» Goal of the exercise:
Up to and including the line containing "Given: Click the Subtitle", set down each line of the entries below exactly, starting from the first, and leave out the rest.
▬▬▬▬▬▬
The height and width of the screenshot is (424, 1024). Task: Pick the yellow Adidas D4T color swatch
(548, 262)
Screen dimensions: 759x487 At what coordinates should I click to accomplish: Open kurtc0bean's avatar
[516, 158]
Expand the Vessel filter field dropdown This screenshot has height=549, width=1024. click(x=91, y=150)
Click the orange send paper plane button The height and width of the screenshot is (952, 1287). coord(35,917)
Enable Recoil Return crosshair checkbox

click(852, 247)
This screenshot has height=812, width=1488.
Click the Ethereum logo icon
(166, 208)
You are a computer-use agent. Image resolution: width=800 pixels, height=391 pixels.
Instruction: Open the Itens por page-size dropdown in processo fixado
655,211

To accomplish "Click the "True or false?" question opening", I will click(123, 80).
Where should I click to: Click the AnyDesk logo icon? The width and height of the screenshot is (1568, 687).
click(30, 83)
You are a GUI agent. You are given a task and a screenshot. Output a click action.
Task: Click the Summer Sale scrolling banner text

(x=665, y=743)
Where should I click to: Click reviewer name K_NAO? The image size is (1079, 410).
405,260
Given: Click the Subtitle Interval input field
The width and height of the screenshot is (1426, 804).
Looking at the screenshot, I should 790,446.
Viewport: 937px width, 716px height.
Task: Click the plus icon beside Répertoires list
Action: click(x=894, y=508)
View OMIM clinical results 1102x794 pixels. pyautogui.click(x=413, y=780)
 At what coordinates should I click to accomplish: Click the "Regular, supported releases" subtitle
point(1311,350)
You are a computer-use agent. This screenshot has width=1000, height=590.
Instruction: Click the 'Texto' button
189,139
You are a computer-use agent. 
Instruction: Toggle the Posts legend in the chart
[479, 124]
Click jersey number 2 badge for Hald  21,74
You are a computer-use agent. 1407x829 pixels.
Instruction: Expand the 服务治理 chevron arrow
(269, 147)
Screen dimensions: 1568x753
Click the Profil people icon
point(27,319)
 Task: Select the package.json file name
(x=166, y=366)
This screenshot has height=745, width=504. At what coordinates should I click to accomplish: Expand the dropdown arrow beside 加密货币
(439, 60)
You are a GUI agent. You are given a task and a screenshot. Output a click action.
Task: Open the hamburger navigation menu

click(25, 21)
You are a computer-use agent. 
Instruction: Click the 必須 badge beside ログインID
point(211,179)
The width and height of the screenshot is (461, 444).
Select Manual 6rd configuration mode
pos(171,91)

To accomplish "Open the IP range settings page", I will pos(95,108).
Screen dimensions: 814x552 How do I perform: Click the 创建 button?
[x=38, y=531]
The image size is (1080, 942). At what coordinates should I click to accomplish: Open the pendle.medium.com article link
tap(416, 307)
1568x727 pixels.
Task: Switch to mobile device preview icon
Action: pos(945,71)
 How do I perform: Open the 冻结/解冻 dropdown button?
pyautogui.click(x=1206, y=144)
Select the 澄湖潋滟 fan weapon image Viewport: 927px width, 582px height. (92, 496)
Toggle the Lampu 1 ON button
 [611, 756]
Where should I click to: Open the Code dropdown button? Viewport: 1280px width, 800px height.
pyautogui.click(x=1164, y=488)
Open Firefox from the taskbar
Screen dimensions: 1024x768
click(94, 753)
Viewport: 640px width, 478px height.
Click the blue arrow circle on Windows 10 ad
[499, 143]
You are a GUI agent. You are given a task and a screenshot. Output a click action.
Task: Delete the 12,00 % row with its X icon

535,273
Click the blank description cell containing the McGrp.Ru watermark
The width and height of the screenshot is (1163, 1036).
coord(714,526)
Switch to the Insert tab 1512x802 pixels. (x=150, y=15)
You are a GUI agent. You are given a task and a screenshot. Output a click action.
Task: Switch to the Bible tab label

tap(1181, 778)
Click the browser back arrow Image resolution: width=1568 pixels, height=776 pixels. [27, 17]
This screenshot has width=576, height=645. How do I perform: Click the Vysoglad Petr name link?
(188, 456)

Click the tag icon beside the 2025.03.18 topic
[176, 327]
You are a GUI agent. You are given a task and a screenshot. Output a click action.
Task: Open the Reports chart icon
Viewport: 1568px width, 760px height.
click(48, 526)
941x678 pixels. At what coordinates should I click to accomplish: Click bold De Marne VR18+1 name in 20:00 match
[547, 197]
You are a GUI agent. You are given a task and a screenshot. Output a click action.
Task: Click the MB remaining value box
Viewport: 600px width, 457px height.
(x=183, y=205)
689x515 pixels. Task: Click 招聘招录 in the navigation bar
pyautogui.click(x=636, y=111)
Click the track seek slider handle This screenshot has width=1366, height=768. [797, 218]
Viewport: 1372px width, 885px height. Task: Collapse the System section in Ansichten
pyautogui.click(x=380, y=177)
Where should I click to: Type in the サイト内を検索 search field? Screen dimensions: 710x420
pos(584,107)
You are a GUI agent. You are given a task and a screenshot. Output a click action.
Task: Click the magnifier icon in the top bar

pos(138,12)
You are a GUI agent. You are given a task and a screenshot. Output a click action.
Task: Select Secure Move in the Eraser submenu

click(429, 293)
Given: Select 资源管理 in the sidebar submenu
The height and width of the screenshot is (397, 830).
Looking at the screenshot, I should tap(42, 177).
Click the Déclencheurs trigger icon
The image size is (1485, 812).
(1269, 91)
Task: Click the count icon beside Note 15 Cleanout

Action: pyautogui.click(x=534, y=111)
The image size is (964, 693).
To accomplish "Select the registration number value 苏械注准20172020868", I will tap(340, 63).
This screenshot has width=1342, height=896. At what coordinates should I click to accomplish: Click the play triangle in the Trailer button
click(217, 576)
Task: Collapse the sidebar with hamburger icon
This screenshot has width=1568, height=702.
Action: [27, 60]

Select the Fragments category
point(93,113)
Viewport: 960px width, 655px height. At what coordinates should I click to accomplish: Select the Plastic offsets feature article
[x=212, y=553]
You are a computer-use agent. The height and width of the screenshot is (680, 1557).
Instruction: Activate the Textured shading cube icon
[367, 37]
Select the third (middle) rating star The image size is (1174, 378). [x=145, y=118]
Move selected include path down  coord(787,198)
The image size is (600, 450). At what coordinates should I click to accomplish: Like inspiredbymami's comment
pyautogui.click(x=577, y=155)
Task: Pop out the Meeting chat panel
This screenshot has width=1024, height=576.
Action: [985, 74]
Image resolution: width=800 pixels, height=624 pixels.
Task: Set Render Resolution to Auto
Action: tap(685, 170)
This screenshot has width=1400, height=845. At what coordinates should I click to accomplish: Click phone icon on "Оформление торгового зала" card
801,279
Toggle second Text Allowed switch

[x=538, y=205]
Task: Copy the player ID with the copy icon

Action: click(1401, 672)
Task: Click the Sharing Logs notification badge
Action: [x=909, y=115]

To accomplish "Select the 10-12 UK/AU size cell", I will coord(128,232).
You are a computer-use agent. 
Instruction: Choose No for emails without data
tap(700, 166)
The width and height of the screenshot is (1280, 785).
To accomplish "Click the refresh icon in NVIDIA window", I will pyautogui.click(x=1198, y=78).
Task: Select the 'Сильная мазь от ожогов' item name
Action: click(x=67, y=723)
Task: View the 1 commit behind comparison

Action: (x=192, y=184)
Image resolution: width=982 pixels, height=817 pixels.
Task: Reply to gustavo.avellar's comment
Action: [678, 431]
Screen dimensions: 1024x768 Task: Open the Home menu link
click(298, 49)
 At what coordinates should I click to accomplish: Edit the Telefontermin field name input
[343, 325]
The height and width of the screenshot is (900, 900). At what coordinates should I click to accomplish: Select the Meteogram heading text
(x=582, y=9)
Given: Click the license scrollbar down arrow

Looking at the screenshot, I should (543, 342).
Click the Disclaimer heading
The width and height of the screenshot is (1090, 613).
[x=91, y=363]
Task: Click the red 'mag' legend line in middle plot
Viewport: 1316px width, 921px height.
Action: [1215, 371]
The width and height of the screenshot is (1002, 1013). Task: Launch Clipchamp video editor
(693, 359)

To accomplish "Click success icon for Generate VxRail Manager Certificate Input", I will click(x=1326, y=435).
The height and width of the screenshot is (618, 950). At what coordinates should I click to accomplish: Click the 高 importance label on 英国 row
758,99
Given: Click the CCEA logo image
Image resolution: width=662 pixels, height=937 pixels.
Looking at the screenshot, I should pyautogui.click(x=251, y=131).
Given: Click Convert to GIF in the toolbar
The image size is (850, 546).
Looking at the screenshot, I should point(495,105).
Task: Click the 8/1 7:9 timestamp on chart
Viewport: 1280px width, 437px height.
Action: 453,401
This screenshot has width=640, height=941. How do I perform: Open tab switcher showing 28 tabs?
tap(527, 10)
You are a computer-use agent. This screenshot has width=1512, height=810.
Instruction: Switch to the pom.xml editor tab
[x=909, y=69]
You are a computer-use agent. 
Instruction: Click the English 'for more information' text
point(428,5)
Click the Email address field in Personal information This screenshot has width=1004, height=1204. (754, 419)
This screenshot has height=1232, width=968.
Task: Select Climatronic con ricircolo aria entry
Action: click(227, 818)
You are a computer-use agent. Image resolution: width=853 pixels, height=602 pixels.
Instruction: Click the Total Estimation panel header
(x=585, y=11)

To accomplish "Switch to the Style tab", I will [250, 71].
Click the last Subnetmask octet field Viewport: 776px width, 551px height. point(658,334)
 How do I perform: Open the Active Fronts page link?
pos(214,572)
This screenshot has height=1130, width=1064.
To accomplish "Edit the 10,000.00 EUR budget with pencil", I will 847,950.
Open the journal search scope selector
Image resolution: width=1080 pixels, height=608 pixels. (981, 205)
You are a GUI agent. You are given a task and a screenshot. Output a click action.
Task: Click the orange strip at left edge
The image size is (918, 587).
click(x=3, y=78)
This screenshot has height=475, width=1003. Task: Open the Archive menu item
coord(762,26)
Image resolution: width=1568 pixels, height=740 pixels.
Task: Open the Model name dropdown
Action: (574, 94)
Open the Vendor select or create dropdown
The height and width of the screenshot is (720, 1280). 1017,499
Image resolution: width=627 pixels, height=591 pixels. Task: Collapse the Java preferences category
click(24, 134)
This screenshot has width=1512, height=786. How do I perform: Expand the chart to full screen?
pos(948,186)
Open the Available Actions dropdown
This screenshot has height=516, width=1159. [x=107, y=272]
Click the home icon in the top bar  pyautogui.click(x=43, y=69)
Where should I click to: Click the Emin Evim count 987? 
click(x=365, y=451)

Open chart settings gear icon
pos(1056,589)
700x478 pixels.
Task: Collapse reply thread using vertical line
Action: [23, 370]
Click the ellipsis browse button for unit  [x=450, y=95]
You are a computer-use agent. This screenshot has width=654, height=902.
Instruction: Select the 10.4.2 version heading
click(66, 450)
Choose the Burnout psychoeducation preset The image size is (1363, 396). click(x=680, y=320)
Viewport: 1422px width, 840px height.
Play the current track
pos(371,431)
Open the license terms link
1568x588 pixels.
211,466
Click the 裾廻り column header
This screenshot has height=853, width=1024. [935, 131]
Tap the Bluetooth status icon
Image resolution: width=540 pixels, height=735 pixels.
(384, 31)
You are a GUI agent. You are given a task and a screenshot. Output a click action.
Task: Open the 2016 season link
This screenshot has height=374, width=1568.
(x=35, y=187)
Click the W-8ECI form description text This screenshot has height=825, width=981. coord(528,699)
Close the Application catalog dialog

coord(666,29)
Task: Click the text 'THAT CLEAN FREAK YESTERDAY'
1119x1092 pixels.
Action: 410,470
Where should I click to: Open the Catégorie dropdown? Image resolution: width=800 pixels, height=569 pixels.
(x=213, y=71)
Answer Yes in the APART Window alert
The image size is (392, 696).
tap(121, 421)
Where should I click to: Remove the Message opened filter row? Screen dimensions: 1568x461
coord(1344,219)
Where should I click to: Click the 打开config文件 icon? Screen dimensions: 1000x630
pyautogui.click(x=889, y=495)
▬▬▬▬▬▬
» Expected answer:
The height and width of the screenshot is (424, 1024). Task: Pick the yellow Adidas D4T color swatch
(548, 262)
Screen dimensions: 759x487 At what coordinates should I click to accomplish: Open kurtc0bean's avatar
[516, 158]
Expand the Vessel filter field dropdown This screenshot has height=549, width=1024. click(x=91, y=150)
Click the orange send paper plane button The height and width of the screenshot is (952, 1287). coord(35,917)
Enable Recoil Return crosshair checkbox

click(852, 247)
This screenshot has height=812, width=1488.
Click the Ethereum logo icon
(166, 208)
You are a computer-use agent. Image resolution: width=800 pixels, height=391 pixels.
Instruction: Open the Itens por page-size dropdown in processo fixado
655,211

To accomplish "Click the "True or false?" question opening", I will click(123, 80).
Where should I click to: Click the AnyDesk logo icon? The width and height of the screenshot is (1568, 687).
click(30, 83)
You are a GUI agent. You are given a task and a screenshot. Output a click action.
Task: Click the Summer Sale scrolling banner text

(x=665, y=743)
Where should I click to: Click reviewer name K_NAO? The image size is (1079, 410).
405,260
Given: Click the Subtitle Interval input field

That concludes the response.